Problem to solve =>
Render the items below as a Markdown table with the columns Row and Text, giving each line a row number and its wording, skipping blank lines. Leave the pictures out.
* Start Material to process *
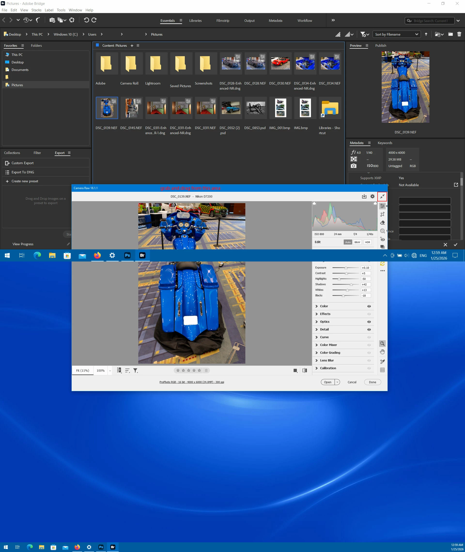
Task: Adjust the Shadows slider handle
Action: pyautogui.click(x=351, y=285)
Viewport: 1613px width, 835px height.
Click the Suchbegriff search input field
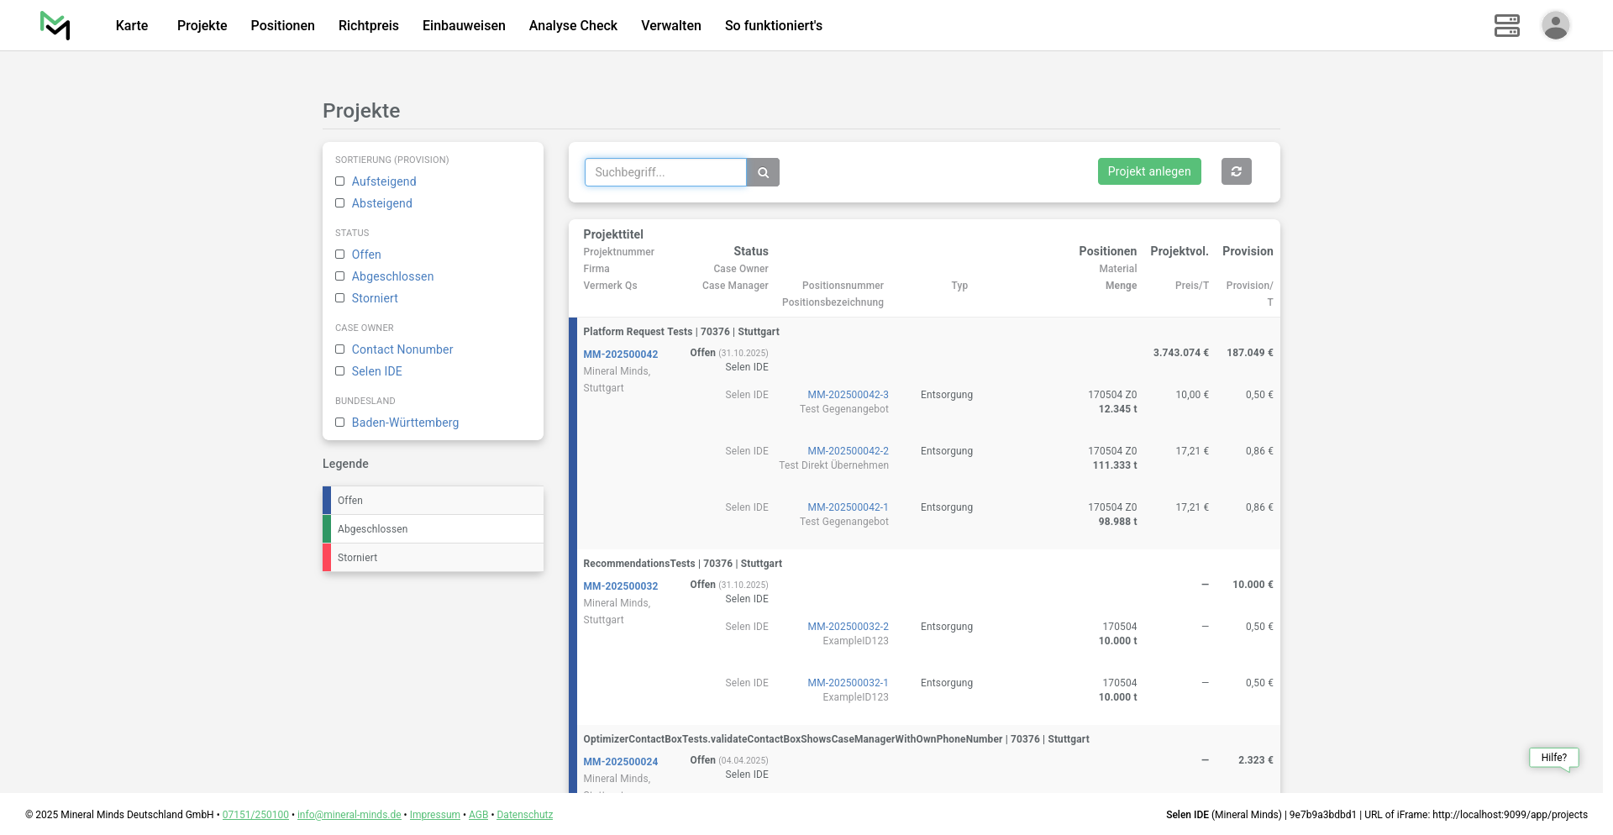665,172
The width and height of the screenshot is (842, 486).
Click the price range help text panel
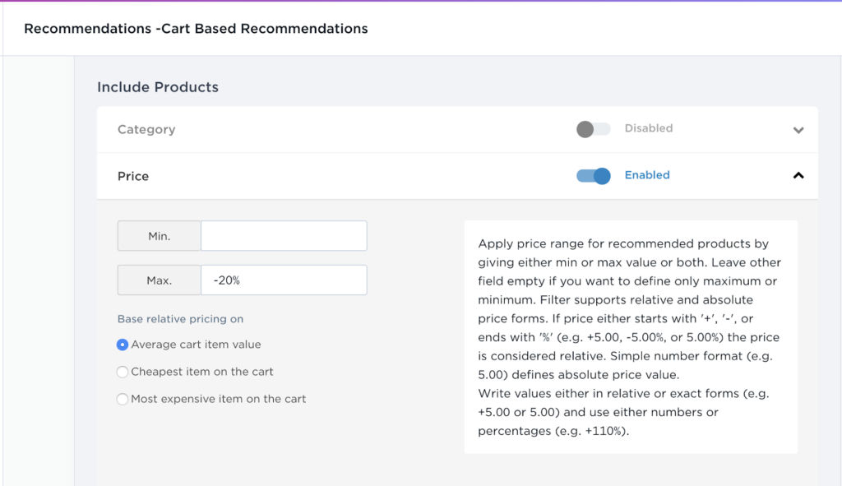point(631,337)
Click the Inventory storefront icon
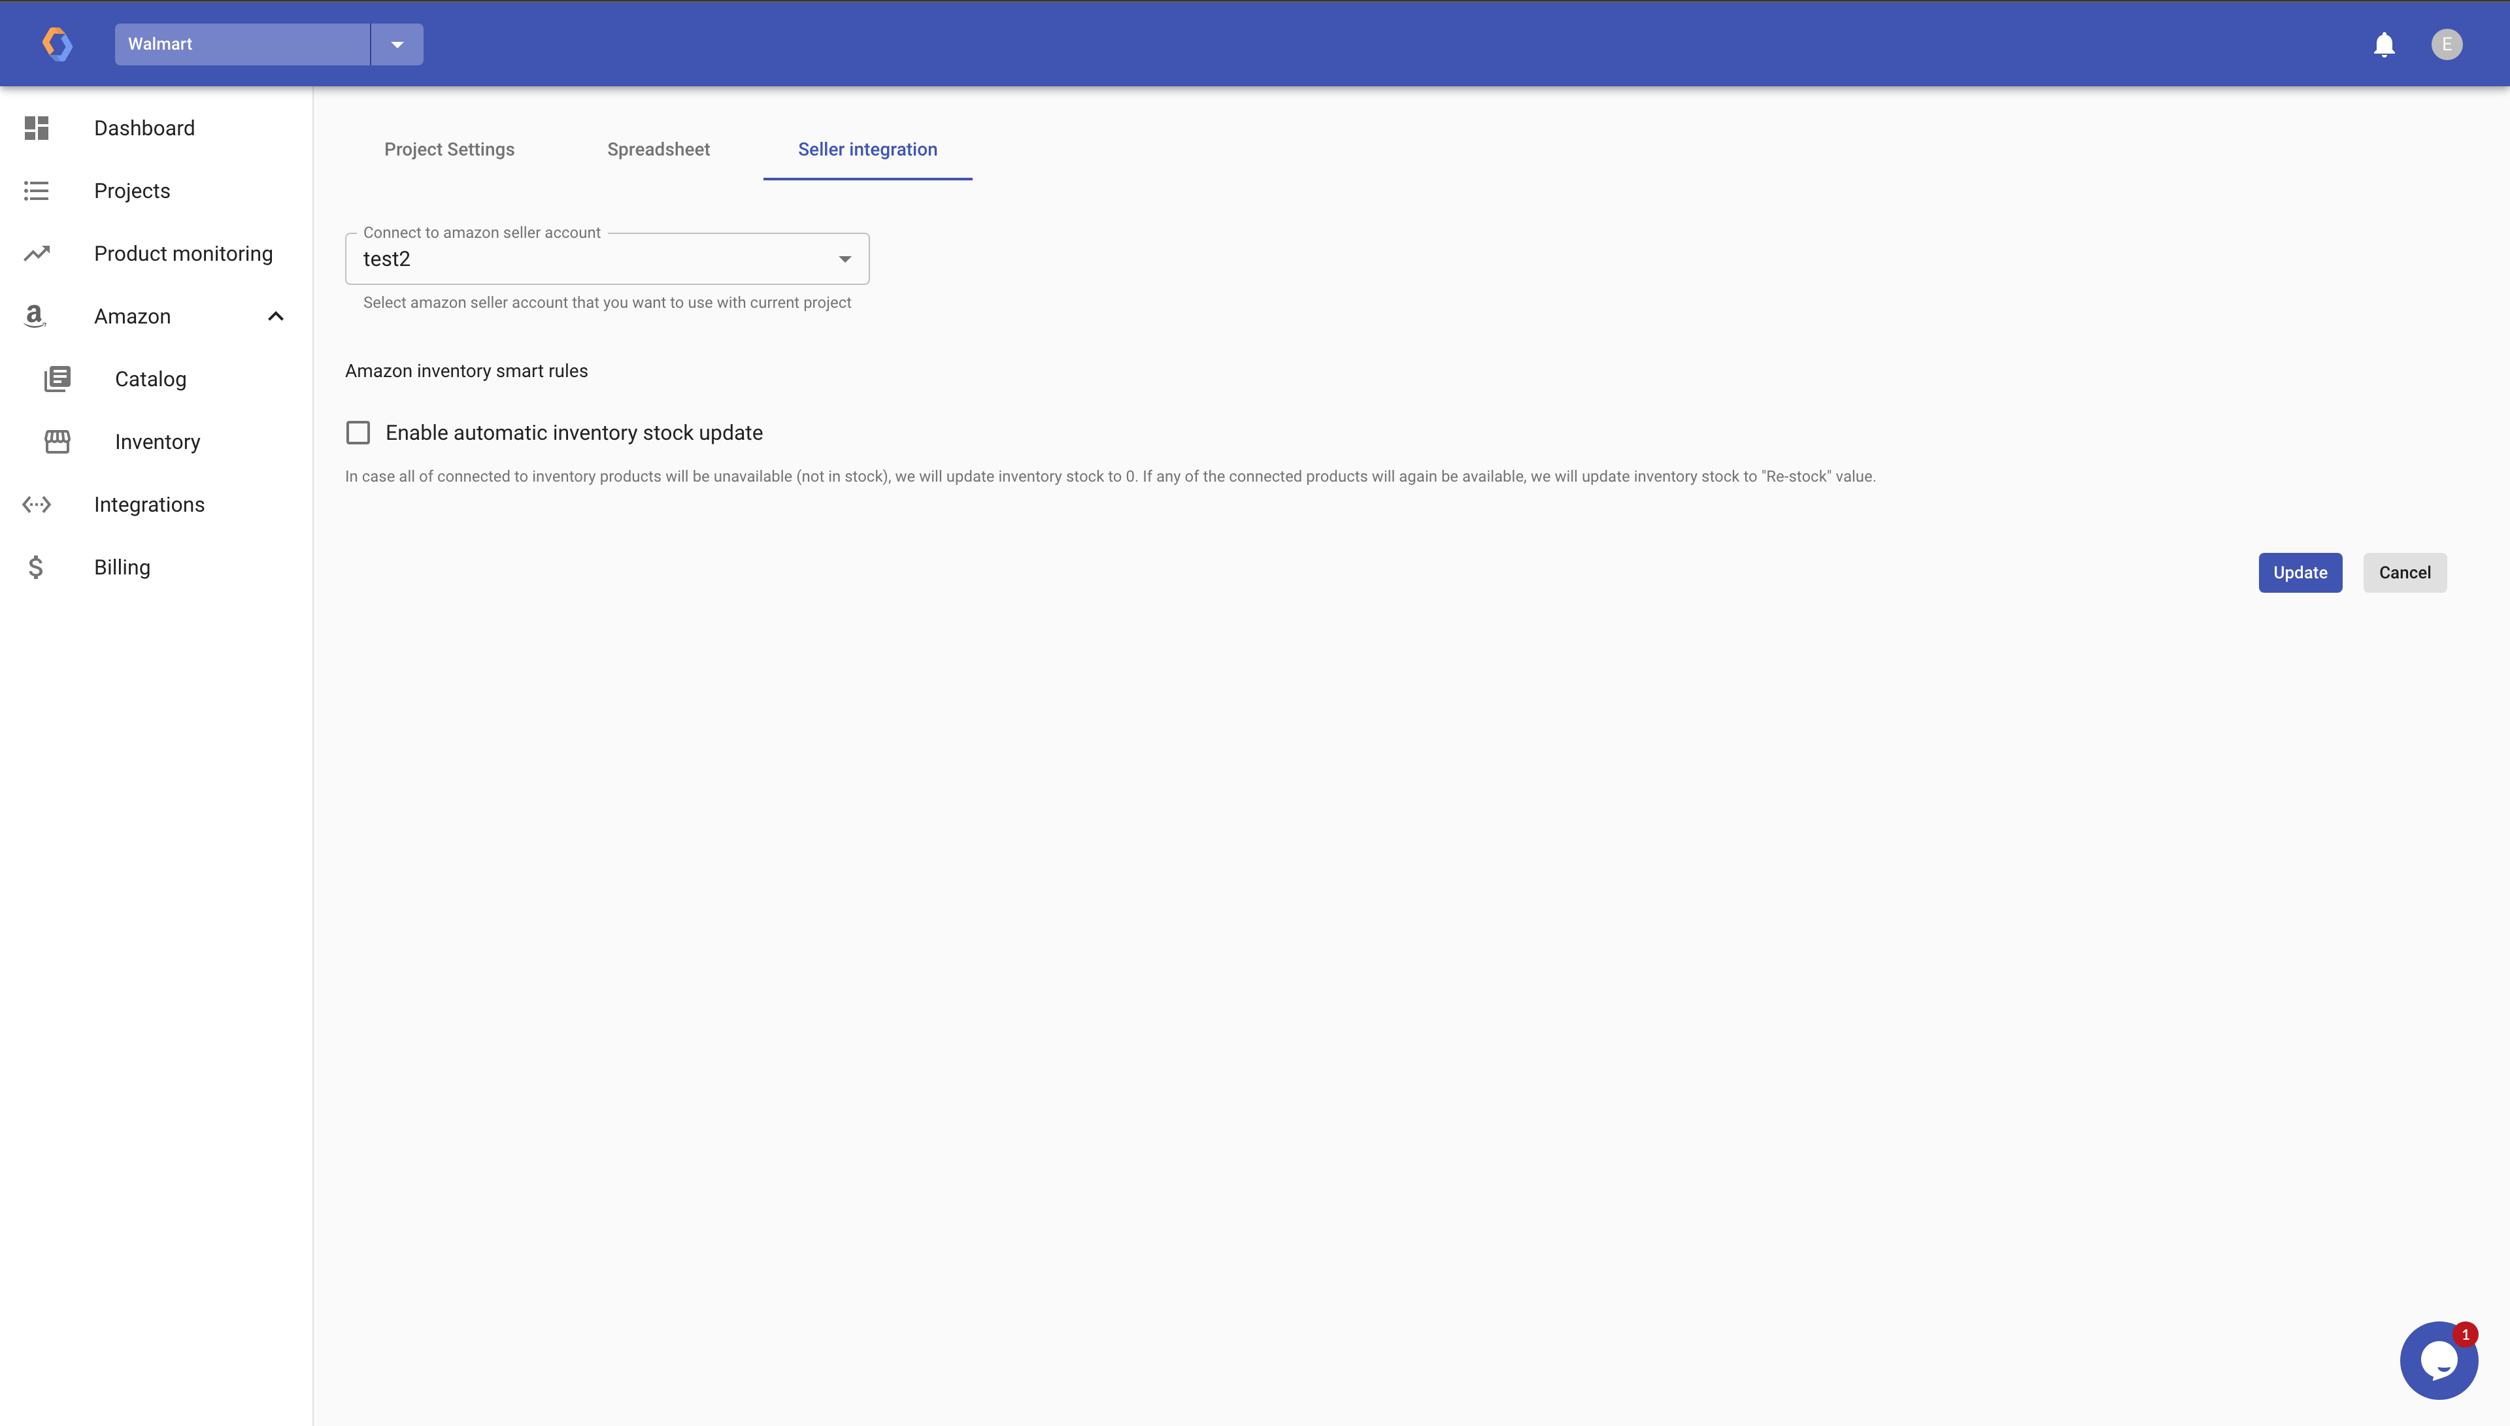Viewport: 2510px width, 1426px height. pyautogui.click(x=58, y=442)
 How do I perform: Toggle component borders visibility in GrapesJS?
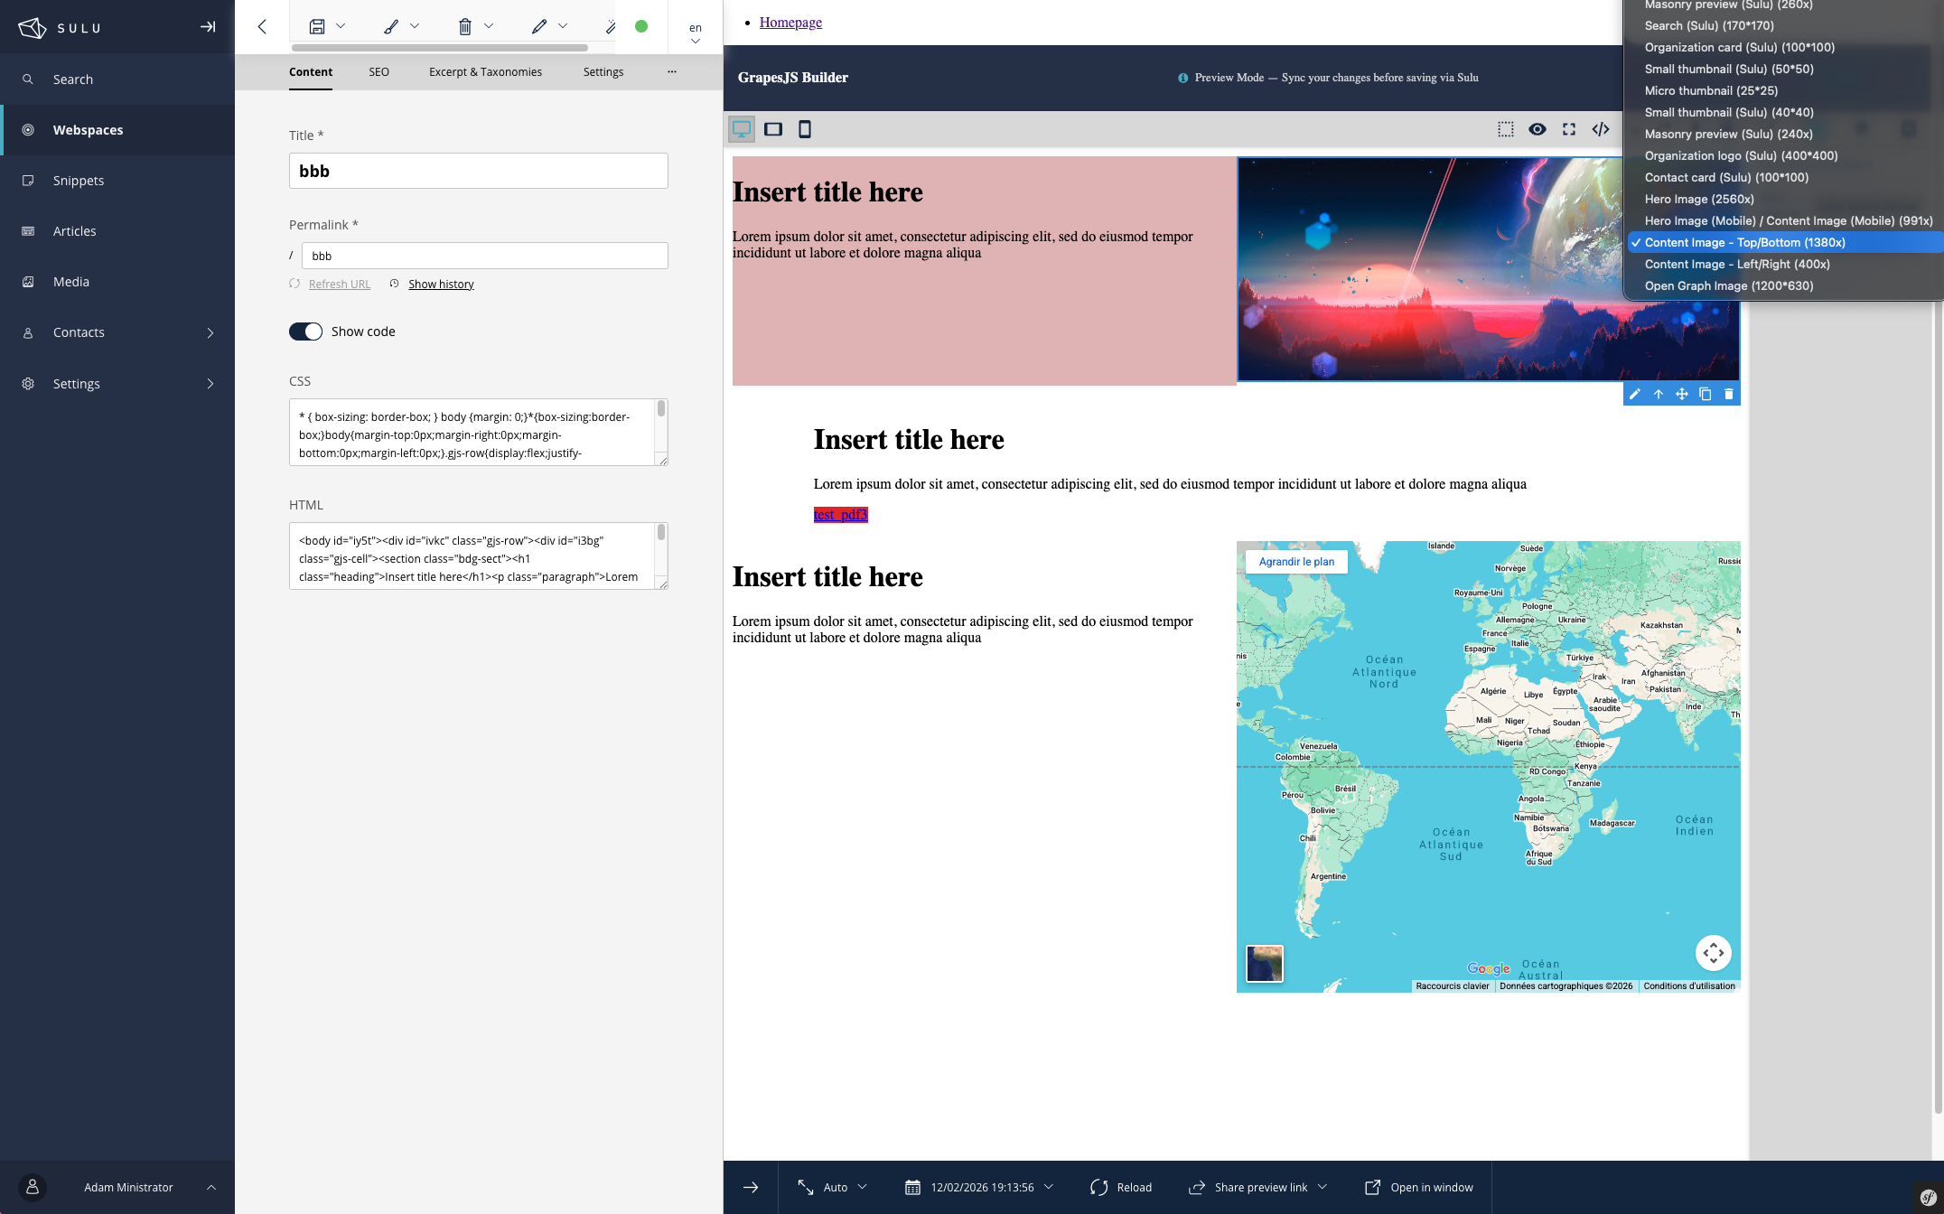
* End Material to process *
Written reply =>
| Row | Text |
|---|---|
| 1 | Task: Adjust the Shadows slider handle |
| 2 | Action: pyautogui.click(x=351, y=285) |
| 3 | Viewport: 1613px width, 835px height. |
| 4 | Click the Suchbegriff search input field |
| 5 | 665,172 |
| 6 | The width and height of the screenshot is (842, 486). |
| 7 | Click the price range help text panel |
| 8 | point(631,337) |
| 9 | Click the Inventory storefront icon |
| 10 | Viewport: 2510px width, 1426px height. pyautogui.click(x=58, y=442) |
| 11 |  How do I perform: Toggle component borders visibility in GrapesJS? |